3. Audio: Know Your Tech
Getting the audio right can be a real challenge. If it’s a small group, use the speakerphone to have only one open mic in the room, reducing the risk of echo. If you don’t have a speaker phone or are meeting with a large group (6+) then we recommend dialing into the meeting audio via individual cell phones, then muting and unmuting the audio on your phone when you need to speak. If you’re the main speaker, consider using earbuds for your phone, which provides more freedom to move around the room. While we admit this can be clunky, the audio quality is much better than having multiple voip connections in the same room.

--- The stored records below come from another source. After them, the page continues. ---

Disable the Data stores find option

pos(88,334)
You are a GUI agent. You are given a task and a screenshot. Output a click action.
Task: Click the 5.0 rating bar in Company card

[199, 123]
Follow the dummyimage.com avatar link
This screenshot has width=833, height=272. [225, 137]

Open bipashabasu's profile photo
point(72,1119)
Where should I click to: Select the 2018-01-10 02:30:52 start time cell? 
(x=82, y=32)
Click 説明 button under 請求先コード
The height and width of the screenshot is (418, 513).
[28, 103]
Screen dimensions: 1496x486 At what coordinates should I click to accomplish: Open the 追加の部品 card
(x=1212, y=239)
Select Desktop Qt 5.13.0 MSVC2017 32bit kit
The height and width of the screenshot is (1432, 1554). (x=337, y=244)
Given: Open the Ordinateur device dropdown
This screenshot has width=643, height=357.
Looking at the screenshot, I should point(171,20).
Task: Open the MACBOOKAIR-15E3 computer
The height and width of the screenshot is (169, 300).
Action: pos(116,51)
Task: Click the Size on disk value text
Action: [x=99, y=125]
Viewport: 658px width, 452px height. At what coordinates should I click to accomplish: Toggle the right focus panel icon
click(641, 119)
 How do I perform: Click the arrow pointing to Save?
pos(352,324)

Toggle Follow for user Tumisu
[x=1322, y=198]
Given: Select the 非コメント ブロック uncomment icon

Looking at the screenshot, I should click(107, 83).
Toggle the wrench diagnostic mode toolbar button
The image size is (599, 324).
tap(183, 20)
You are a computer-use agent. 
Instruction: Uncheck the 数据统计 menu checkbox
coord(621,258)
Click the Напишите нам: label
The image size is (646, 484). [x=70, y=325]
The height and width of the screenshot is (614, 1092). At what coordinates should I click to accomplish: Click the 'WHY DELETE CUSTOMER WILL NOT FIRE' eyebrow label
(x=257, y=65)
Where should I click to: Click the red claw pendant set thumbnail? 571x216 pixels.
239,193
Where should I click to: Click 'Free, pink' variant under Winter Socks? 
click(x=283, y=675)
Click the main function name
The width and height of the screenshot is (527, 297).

Read more about our “Duct Tape” approach to hybrid meeting audio.
4. Don’t do it Alone
Running successful hybrid meetings requires a team effort. It’s simply impossible to monitor chat, answer technical questions, direct conversations to eliminate over-talk, take notes, stick to the agenda, stay on time and present content simultaneously. Enlist the help of colleagues and assign them tasks throughout the meeting to ensure you stay on track, on topic and on time.
Assign colleagues to:
- Monitor chat and give them permission to interrupt
- Keep an eye on the clock and ensure you’re engaging virtual attendees at least every 5 minutes
- Open specific documents to share to create more engagement
- Open and share a blank document to capture notes during an open discussion so all can see
- Select the next person to speak to avoid over-talk and encourage more participation
Need help with hybrid meetings? Let’s talk!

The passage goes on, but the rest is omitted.